Seasoned Traveller
Smith’s Cakes & Aquilana Pasticceria

This Sicilian Pasticceria has been hidden in plain sight on Smith Street since 1972

Words & Images by Sofia Levin

Melbourne's Smith Street has become gentrified with restaurants, bars and boutiques over the years, with the exception of this Sicilian cake shop that's remained unchanged for nearly 40 years.

If you frequent Collingwood cafes and restaurants on Smith Street, chances are your pace slows as you pass the window at Smith’s Cakes & Aquilana Pasticceria. The wooden-framed glass is embellished with timeless vinyl lettering and paper doilies displaying Italian cake names in Monotype Corsiva. Faces smoothed with youth and creased with life press up against the cold glass for a closer look. On the other side of the Sicilian baked goods and jars of pastel sugared almonds, Rosa Darro is dressed in a long black skirt, matching vest and white shirt. She's worked in the family business alongside her four brothers since she was an eight year old reaching for the coffee machine on a milk crate.

“Our customers change. We get the generational thing happening, you know, the kids become adults and they get married and their kids come and then their kids come. We get to see everyone,” she says. Rosa’s father, a Sicilian pastry chef, opened the pasticceria in 1972 and still makes everything from scratch. Now 72 years young, he moved to Melbourne with Rosa’s mother in the late ‘60s, working for a decade before saving enough to buy the shop. Stepping through the PVC curtains in 2020 is like stepping back in time. A cafeteria-style cafe with dated tables and cabinetry; here it’s what’s on the inside that counts.

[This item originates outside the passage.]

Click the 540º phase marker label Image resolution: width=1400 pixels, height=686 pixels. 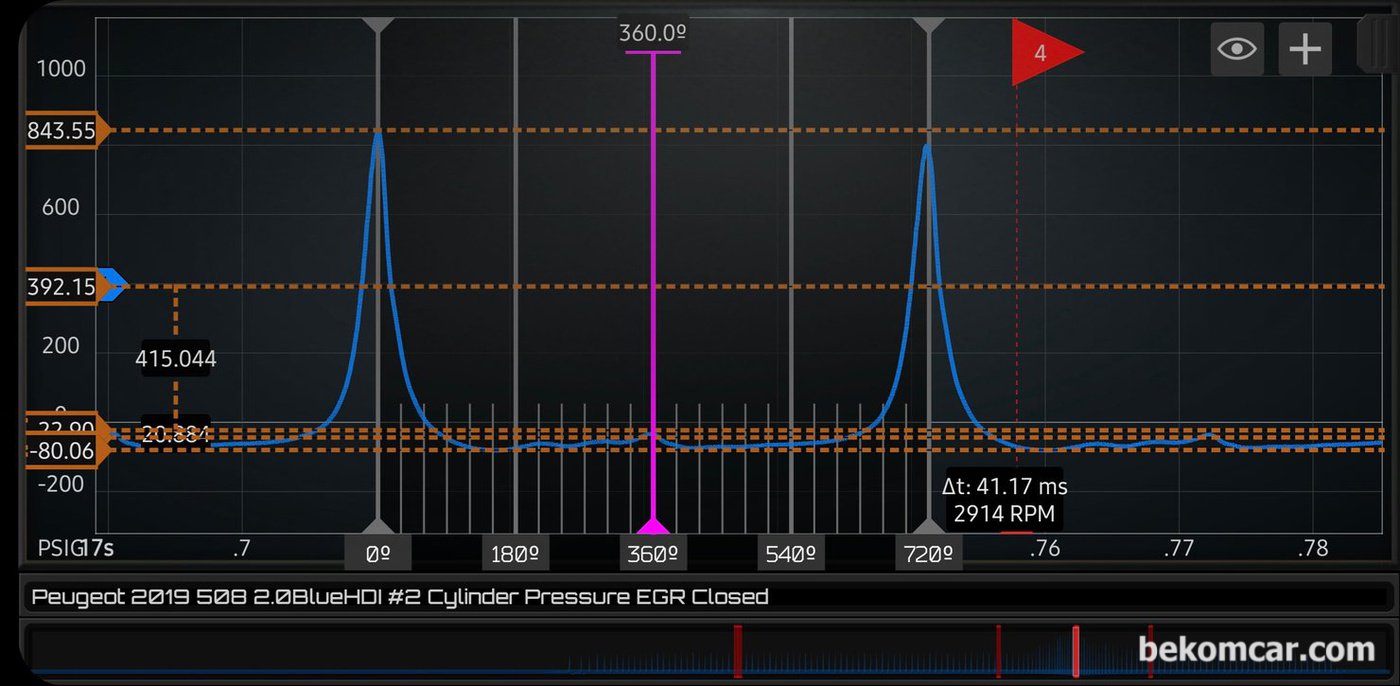click(x=791, y=553)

Wooden cabinets exhibit traditional marzipan sweets, like mini fruits and vegetables called frutta di martorana and agnelli pasquali, Sicilian Easter lambs. Black and white photographs and Italian posters haphazardly decorate the walls, interspersed with typed price lists cut from A4 sheets of paper. There’s even a glass case housing a sizeable Carretto Siciliano model, an ornate donkey-drawn cart introduced to Sicily by the ancient Greeks. It’s a conversation point for customers, who Rosa says are increasingly curious about traditional sweets, too. “Customers ask a lot of questions. Maybe they’ve seen something on the Internet or a cooking show and they’ll walk by the window and say, ‘oh, I saw that, I’ll try it.’ People are becoming more worldly.”

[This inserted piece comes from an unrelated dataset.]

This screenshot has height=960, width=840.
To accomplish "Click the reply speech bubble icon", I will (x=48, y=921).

That front window is kryptonite for sweet tooths. It’s stocked with chewy florentines, brilliantly-named brutti ma buoni "ugly but good" cookies, Cherry Ripe slices, trays of biscotti and amaretti, orange and almond 'nzuddi biscuits, biscotti di mandorla soft with almond meal and egg whites, brittle ribbons of cinnamon-dusted crostoli, ciambelle Italian doughnuts, ricotta and chocolate-filled cassatelle and more. Gelato, made out the back, is available year-round in cones or brioche, while granita stars when the weather warms. “It’s a trend now to make everything in house, but we’ve always made everything,” says Rosa. Her pick is the classic biscotti, dunked in espresso. “I try a bit of everything,” she tells me. “I’m quality control here – someone’s got to do it.”

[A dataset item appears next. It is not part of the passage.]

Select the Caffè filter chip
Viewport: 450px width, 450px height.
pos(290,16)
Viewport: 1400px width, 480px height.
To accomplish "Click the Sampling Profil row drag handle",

The pasticceria’s neighbours include a vintage furniture store, fashionable ramen restaurant, organic wholefoods grocer and boutique butcher. Some of the city’s most lauded cafes and restaurants are minutes away on foot. With the shop’s 50th year approaching, I ask Rosa how the business has survived on one of Melbourne’s trendiest streets, unchanged, for so long. “Obviously we can’t please everybody, but we’ve lasted a long time. We keep the prices fair and reasonable,” she says. “These days it’s all about trends, but we’ve kept away from that. We’ve survived because we’ve kept it traditional.”